И назад, к ручью, пить лимонад! Мою бутылку по дороге растрясли – парень нес ее в кармане, – и когда Куп открыл емкость, нас обрызгало с головы до ног. Мы умылись водой из ручья и стали карабкаться вверх по склону горы. Куп посадил меня на плечи. Я прижалась щекой к его спине. Он был весь мокрый – ну и что?
Когда мы добрались до дома, Куп во дворе продемонстрировал Бетт и Дэви все чудеса Капитана Палкина.
А потом встал на колени и вручил им длинные палки, которые мы подобрали на краю леса.
– Передаю волшебный жезл Капитана Палкина тебе, Дэвиэн Маккой, и тебе, Бетт Маккой.
– Не забывайте, можно быть капитаншами, необязательно капитанами, – объяснила я.
– Подругами всем людям и зверям, – вставил Куп.
– Аминь, – повторила я.
– Амиииииинь! – закричала Дэви и схватила свою палку.

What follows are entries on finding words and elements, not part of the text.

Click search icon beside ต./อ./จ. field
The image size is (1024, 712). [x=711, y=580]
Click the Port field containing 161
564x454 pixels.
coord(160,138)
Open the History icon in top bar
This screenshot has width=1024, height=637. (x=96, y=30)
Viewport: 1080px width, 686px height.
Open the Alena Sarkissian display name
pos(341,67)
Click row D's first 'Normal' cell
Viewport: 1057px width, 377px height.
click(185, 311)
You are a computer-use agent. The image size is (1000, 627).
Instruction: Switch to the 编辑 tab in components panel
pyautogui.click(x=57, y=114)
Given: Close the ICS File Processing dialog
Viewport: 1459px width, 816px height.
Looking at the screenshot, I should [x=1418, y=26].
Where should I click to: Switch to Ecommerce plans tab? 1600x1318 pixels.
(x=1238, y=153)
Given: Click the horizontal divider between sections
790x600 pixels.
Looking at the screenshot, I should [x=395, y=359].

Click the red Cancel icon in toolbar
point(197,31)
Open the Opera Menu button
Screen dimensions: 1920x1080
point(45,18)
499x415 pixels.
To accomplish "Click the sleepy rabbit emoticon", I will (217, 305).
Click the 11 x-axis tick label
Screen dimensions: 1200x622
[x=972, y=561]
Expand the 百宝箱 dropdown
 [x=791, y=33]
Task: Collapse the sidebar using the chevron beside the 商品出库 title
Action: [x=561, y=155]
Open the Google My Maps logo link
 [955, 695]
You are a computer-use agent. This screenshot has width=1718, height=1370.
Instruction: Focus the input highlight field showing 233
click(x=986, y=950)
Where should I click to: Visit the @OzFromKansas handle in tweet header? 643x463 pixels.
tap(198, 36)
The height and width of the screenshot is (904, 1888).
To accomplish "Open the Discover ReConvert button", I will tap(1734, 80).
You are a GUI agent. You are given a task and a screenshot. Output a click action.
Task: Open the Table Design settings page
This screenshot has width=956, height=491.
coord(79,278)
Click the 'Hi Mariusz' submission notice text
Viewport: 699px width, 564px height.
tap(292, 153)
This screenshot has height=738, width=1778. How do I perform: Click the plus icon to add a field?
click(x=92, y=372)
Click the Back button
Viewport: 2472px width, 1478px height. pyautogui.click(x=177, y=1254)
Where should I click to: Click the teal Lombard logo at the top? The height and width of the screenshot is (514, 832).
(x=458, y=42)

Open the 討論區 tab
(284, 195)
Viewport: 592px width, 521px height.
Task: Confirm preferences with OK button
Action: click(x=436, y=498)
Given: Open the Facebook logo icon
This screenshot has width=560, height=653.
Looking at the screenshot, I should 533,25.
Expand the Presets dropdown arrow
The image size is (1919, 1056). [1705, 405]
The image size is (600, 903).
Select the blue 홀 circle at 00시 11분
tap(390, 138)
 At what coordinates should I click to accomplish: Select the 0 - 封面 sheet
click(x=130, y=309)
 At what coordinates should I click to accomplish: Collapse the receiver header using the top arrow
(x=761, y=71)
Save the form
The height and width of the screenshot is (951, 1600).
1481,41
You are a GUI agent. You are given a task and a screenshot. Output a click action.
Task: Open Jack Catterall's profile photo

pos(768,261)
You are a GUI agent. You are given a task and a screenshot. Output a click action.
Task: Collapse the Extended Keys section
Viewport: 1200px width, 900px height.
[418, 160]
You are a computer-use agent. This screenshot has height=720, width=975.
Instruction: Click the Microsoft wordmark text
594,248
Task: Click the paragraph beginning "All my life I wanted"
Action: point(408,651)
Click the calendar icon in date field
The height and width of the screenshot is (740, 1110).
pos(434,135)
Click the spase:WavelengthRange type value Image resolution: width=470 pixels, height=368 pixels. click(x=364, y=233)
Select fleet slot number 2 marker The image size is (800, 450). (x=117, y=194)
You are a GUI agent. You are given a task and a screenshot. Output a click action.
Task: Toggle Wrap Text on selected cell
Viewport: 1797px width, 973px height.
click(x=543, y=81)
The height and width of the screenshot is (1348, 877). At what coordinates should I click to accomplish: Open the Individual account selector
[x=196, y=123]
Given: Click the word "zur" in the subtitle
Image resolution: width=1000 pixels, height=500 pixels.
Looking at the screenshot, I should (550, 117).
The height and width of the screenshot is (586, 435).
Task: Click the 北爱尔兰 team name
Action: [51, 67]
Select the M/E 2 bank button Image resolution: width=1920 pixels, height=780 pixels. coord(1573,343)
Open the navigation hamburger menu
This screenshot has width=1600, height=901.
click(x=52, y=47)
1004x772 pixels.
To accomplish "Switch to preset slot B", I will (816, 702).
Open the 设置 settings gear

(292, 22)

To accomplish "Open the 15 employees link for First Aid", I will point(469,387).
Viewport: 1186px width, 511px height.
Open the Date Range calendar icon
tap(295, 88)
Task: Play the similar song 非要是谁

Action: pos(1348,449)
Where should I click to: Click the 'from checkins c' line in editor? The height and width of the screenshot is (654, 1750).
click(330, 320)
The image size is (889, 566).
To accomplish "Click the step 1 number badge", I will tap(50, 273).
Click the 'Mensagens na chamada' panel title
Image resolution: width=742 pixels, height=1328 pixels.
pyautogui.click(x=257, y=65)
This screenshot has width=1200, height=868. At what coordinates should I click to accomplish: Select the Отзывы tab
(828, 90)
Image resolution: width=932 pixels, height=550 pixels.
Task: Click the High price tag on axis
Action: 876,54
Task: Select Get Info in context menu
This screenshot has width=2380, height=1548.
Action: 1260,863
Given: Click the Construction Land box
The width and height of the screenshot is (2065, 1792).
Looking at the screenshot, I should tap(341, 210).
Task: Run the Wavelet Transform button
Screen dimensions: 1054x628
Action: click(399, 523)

– Аминь, капитанши! – сказала Бетт и взяла свою.
– Именно так, – кивнула я ей.
Мы зашли в дом, и Куп увидел в ванной мою записку самой себе, и спросил: «Что это?»
Я рассказала ему про задумку с зубной щеткой, и ему пришла в голову мысль… пусть лучше сам объяснит.
здравствуй, уважаемая книга памяти, это купер линд, сердцеед любитель тусовок. увидел я, как сэмми клеит на стену записки себе самой, и подумал: неплохо бы по всему дому навешать записок, ей в помощь. да не просто ярлыки, а пусть это будет целая книга памяти дома. может, давние воспоминания оживят и кратковременную память? не знаю, я не врач, но взять, к примеру, ванную – пусть там будут не только инструкции, но и какая-нибудь история из прошлого. скажем, на ванне: «здесь сэмми и купер, когда им было по шесть лет, насыпали в ванну порошка для сока, потому что хотели искупаться в сладкой ванне, и в наказание их заперли дома на две недели». и тому подобное.
Это снова Сэмми. Вот некоторые из них:
На дверце холодильника: Который час? Если сейчас половина двенадцатого – время перекусить, выбирай что хочешь! Если меньше, то ты недавно завтракала. Если больше, подожди немного, мама с папой накормят тебя обедом. А шоколадное молоко – всегда пожалуйста!
Как-то раз Гарри взял упаковку из-под шоколадного молока и смешал в ней клейстер, чтобы сделать «машину времени» и принести в школу на урок естествознания. Написал на ней четко и ясно: «КЛЕЙСТЕР! НЕ ПИТЬ!» – но Сэмми так увлеклась книгой, что, не глядя, схватила коробку и отпила большущий глоток! И выплюнула, и испачкала дверцу холодильника. А пока бегала за тряпкой, Дэви для красоты всю дверцу перемазала блестками. Интересный факт: вот почему дверца холодильника теперь выглядит так, будто ее облевал единорог!
Над собачьей миской: Щена не кормить! Гарри его с утра уже покормил и вечером тоже покормит.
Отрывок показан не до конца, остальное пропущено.